= Raketny Kreyser =

Naval board wargame published in 1977

Raketny Kreyser (Russian for "missile cruiser"), subtitled "Tactical Naval Combat, 1975-1999", is a naval board wargame published in 1977 by Simulations Canada (SimCan) that simulates hypothetical naval battles in the latter part of the twentieth century.

==Description==
Raketny Kreyser is a two-player tactical naval wargame involving naval armaments considered modern in 1977, as well as hypothesized armaments and ship capabilities in the 1980s and 90s. The scenarios are drawn from geo-political troubles of the 1970s such as the Cold War, and oil shipments through the Straits of Hormuz. Ships and aircraft are drawn from the U.S., the U.S.S.R., the U.K., China, Canada, Turkey, Greece, Norway, Denmark, Sweden, West Germany, East Germany, Poland, Finland, Iraq, Iran, North and South Korea, Japan, Taiwan, Italy, India, and France.

===Gameplay===
The game has 255 die-cut counters, but only a few are used in each scenario. The rulebook is only 12 pages long, and the rules have been characterized as "simple."

==Publication history==
In 1977, Steve Newberg founded Simulations Canada and released three of his games: Dieppe; The Peloponnesian War; and Raketny Kreyser. All three games were packaged in ziplock bags. Newberg characterized Raketny Kreyser as "the simple game of the three." Only 550 copies of the game were printed, and those quickly sold out. Newberg was not surprised, having noted that "It is simple mechanically, on a subject of much current interest, very attractive ... and fast, furious and fun to play."

Newberg later admitted the game was too simple, and he reworked the modern naval combat concept to produce a similarly themed SimCan game titled Battle Stations in 1984.

==Reception==
In Issue 23 of the British wargaming magazine Perfidious Albion, Cliff Sayre found "The rules are simple and the game system is fast-moving with a five-turn game lasting about 1 hour and fifteen minutes." Sayre was confused by the 22-hex minimum movement restriction on aircraft, calling it "kind of meaningless unless more fully explained." Sayre concluded by calling on Simulations Canada to ensure better playtesting, but admitted, "All things considered it is an interesting initial effort, nicely done by a designer who has some creative ideas to offer the hobby."

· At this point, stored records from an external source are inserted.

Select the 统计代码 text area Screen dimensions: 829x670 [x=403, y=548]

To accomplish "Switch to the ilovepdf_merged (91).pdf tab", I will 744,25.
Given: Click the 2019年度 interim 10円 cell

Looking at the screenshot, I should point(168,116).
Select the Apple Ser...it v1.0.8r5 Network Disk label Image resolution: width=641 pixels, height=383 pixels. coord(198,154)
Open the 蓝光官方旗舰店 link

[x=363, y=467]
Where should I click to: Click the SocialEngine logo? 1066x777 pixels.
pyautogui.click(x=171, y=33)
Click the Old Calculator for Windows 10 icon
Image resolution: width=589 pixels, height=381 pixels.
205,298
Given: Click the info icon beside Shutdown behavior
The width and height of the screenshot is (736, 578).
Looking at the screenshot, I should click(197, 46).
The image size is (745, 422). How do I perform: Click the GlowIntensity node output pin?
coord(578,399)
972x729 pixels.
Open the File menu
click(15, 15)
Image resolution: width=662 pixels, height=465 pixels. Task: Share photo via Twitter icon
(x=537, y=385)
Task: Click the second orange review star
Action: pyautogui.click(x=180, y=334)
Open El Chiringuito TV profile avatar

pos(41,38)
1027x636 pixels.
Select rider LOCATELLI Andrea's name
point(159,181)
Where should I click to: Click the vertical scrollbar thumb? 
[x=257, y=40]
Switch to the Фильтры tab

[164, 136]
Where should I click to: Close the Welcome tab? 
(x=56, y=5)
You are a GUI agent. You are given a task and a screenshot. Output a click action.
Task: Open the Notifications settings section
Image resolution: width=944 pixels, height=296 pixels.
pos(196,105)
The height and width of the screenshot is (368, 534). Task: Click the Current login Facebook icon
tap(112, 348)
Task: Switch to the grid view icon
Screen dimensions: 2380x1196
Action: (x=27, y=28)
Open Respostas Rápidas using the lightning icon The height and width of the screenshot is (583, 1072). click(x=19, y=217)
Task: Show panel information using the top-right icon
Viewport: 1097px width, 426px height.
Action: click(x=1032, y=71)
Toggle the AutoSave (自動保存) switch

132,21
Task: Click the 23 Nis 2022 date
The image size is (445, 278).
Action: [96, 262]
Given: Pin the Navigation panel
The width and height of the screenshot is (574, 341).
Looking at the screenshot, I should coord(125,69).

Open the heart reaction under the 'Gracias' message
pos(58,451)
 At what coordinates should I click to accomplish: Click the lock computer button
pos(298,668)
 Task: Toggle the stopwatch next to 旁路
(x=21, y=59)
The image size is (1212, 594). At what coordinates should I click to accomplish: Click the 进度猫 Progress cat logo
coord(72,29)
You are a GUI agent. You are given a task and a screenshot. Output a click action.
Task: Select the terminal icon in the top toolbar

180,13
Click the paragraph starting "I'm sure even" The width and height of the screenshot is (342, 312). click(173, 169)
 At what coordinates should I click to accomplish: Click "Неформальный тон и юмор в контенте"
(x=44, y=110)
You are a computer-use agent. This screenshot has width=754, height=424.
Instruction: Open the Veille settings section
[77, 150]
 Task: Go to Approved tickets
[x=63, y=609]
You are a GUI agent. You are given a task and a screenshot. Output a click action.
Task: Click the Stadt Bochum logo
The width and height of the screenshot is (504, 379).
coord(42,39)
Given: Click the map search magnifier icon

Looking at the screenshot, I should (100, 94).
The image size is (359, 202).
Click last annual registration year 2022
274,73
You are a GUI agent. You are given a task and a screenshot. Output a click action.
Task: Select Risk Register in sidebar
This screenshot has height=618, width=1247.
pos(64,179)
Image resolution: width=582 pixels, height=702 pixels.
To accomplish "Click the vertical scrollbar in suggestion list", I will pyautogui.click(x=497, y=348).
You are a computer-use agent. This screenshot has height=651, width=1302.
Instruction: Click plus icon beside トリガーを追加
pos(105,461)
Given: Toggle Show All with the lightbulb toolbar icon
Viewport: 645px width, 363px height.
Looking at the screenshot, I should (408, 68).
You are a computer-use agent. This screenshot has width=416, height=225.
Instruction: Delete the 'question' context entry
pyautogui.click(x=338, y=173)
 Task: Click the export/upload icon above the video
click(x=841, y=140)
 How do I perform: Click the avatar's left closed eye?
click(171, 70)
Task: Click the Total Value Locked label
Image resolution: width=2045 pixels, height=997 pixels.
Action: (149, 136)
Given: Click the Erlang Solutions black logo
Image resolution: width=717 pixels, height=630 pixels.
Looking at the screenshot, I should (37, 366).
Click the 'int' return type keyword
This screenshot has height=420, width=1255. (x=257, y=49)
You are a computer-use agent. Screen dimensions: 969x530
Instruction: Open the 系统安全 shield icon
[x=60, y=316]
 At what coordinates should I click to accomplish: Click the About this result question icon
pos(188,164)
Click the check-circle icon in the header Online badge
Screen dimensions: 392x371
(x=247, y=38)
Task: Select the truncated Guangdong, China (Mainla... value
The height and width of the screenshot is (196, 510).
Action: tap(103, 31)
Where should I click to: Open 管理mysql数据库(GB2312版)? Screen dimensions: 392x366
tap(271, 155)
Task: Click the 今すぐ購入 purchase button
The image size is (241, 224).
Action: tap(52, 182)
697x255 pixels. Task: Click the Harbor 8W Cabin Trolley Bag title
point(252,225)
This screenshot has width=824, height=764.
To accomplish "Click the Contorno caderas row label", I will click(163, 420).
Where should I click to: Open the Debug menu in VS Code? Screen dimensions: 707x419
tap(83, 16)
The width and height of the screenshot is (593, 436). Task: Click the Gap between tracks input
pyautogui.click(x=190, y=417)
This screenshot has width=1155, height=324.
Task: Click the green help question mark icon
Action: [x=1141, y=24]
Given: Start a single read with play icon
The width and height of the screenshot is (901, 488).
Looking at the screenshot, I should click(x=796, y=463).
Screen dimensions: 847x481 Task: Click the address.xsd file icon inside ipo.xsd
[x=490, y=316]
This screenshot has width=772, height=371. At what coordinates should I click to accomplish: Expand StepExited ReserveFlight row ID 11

Two reviews of this game appeared in Issue 10 of Fire & Movement. Although John Vanore found some minor flaws in the rules, he summarized them by calling the game "both playable and realistic. Once you become accustomed to rolling for systems reliability, you'll find the game moves quickly. Don’t let my elaborating on a few minor technical flaws deter you from this excellent game." Cliff Sayre also liked the game, commenting, "The game system is easy to learn and yet involves some innovative features which add interest without penalizing playability."

In The Guide to Simulations/Games for Education and Training, Martin Campion called it, "A broad spectrum survey of the naval and naval air units that would be engaged in any major world conflict from now until the turn of the century."

In a retrospective review in Issue 10 of Simulacrum, Chris Nelson found several major flaws, pointing out that
- No ships smaller than frigates were included in the game when several scenarios involved places where smaller ships would have been used.
- Several scenarios involve nations exchanging nuclear missile strikes on land, but noted "the game does not include any rules for nuclear combat at sea."
- The scenarios with American aircraft carriers "are implausible since it is very unlikely that Soviet warships would be able to get so close without being engaged by the carriers' tactical aircraft."
- "The ranges of various weapons are too great and the lack of ammunition limits for ships or planes is unrealistic."
Nelson concluded, "Although a simple and quick playing game, it fails to capture the flavor of modern naval combat."